Baseado nas constatações de Sidarta, portanto, seria possível dizer que sonhar tem a capacidade de nos fazer viver melhor, uma vez que nos daria a chance de aprender com situações vividas e até com as que ainda não ocorreram.
Por tudo isso, me propus a experimentar suas recomendações para que, em meio à correria da vida moderna e seu perpétuo mecanismo de produção de demandas, eu pudesse voltar a entrar em contato com meu próprio universo onírico, algo que estava se tornando cada vez mais raro.
A depender da fase do sono, diferentes neurotransmissores são secretados para mobilizar estados distintos, do adormecer, passando pelo sono profundo, até o despertar. Neste, a noradrenalina atua fortalecendo a percepção de estímulos sensoriais – função essencial para a vida de vigília –, além de estimular a rememoração voluntária. Em razão de vivermos em uma sociedade que, a todo momento, nos convoca a responder a incitamentos visuais ou sonoros, é comum já acordamos com o celular na mão, checando mensagens e projetando as ações para o dia.
Com isso, as memórias a elas relacionadas acabam sendo fortalecidas pela liberação do neurotransmissor, fazendo com que a lembrança do sonho careça do estímulo necessário de modo a se tornar acessível.
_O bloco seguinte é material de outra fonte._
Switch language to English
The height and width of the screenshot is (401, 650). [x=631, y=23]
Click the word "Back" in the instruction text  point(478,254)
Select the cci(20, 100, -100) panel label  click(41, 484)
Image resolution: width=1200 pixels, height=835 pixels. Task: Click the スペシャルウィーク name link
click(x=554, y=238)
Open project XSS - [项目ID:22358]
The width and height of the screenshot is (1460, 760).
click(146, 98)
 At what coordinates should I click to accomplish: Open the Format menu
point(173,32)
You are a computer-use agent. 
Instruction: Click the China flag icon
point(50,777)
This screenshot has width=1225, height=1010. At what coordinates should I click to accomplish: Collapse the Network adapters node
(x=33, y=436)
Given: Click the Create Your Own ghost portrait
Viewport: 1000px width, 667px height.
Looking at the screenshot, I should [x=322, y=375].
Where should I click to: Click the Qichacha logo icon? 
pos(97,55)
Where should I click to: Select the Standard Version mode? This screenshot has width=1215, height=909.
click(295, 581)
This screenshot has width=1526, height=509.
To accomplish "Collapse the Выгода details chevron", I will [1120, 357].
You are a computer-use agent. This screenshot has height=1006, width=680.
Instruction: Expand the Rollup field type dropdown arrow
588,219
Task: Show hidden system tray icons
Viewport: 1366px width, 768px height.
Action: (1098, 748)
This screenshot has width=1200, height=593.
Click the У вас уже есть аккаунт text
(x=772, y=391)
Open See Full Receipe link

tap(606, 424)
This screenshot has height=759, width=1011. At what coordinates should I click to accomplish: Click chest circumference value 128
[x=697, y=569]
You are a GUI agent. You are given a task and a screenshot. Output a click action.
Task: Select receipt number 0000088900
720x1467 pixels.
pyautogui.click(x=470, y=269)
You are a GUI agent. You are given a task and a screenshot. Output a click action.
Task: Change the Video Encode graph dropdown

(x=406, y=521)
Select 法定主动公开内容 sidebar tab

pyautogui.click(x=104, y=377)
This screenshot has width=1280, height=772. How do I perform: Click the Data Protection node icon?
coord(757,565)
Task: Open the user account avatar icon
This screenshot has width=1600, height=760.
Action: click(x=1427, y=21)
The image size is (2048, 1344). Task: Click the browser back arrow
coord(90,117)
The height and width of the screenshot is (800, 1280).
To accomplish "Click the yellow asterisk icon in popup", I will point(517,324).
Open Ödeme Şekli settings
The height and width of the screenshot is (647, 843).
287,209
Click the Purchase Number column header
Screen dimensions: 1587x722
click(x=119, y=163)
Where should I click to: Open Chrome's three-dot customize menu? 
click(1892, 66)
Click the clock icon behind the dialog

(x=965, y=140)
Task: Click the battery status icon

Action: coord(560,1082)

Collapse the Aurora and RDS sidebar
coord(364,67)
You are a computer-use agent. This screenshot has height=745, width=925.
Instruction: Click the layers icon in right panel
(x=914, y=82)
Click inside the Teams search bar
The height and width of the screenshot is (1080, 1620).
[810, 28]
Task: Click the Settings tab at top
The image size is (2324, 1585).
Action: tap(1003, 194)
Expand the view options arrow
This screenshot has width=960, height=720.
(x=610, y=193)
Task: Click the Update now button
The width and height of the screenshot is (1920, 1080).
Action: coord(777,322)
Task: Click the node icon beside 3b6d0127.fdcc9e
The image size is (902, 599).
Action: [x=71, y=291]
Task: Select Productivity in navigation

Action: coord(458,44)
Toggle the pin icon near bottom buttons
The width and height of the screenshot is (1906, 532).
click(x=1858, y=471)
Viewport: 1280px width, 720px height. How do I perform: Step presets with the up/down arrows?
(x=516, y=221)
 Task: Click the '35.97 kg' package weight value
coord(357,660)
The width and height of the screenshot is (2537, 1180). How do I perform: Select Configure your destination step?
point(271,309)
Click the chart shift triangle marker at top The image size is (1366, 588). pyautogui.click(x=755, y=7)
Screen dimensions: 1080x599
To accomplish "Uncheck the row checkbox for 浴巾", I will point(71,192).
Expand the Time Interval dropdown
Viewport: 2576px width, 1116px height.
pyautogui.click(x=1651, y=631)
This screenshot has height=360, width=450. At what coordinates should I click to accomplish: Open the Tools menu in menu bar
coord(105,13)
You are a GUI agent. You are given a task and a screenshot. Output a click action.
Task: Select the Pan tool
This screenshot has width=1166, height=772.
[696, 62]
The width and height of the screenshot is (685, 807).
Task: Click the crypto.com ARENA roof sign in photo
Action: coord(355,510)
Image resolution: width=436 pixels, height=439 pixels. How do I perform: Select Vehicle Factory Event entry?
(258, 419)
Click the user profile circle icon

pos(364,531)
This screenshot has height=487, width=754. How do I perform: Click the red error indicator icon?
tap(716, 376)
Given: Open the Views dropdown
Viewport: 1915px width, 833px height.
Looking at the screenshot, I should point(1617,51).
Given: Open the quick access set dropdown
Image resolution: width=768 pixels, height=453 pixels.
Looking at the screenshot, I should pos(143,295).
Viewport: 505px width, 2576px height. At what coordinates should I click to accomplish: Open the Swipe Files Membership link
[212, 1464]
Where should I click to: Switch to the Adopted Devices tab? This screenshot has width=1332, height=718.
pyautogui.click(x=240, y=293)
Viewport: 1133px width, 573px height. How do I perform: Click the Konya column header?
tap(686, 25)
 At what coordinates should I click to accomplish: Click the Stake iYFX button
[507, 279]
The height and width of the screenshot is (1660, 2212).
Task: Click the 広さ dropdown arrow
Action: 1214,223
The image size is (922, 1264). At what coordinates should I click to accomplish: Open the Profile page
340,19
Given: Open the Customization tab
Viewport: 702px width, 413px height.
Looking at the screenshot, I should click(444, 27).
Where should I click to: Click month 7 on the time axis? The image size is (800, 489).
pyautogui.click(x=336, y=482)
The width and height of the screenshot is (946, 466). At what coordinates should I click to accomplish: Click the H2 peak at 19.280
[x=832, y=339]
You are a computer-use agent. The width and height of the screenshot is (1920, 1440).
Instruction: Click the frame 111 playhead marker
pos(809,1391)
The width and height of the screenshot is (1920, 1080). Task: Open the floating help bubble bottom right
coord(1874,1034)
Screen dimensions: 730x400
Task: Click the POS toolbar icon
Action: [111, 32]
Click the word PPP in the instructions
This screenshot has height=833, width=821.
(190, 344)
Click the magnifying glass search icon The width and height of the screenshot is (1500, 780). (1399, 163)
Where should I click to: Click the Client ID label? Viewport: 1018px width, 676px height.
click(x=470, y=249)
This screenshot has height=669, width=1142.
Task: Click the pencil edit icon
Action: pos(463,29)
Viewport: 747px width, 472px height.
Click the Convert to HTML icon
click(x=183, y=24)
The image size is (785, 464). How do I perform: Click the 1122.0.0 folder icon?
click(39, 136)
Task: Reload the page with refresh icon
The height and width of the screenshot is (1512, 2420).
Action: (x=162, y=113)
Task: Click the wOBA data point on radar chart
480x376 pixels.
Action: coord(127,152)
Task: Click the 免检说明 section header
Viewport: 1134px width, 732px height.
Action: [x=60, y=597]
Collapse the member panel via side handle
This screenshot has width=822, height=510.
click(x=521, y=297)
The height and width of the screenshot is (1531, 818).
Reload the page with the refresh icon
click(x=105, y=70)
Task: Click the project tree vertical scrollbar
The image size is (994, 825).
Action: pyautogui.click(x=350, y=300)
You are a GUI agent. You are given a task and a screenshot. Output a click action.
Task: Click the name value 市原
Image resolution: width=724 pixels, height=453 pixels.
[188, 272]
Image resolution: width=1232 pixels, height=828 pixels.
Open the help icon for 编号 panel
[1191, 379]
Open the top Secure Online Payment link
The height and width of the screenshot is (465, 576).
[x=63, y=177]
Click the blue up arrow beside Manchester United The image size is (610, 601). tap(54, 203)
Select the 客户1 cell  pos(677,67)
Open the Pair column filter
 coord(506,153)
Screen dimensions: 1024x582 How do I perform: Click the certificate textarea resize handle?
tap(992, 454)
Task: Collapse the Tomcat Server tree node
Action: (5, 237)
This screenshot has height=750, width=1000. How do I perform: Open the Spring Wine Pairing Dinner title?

Para driblar isso, Sidarta vai propor um exercício: que, ao dormir, nos autossugestionemos a sonhar e que, ao acordar, passemos um tempo na cama, tentando reaver, com a ajuda de papel e lápis, o fio da meada do conteúdo onírico.
Desde as primeiras vezes em que experimentei a técnica, ela surtiu um efeito inesperado, pois comecei a me lembrar com frequência dos meus sonhos e a ter acesso às elaborações inconscientes que até então permaneciam enigmáticas. Isso ajudou inclusive em meu próprio processo de análise, pelas questões suscitadas e pelos afetos que foram despertados em mim.
Como afirma o cientista, “Cada sonho é um ensaio em si mesmo, uma possibilidade de representações que podem fracassar na primeira imagem, tropeçar na primeira cena, ou seguir em fabricação dinâmica até formar uma catedral de significados (…), como também tecer enredos de profunda ressonância com as emoções vitais do sonhador, cheio de detalhes que se encaixam comoventemente para geral uma composição autoral e verdadeira sobre si”.
Por meio dos livros de Freud e Sidarta, os sonhos ganharam uma nova dimensão para mim, servindo como um convite não só ao descanso do corpo, mas também à expansão da vida e dos sentidos singulares que atribuímos à ela, exercício que invito todos/as/es a experimentar.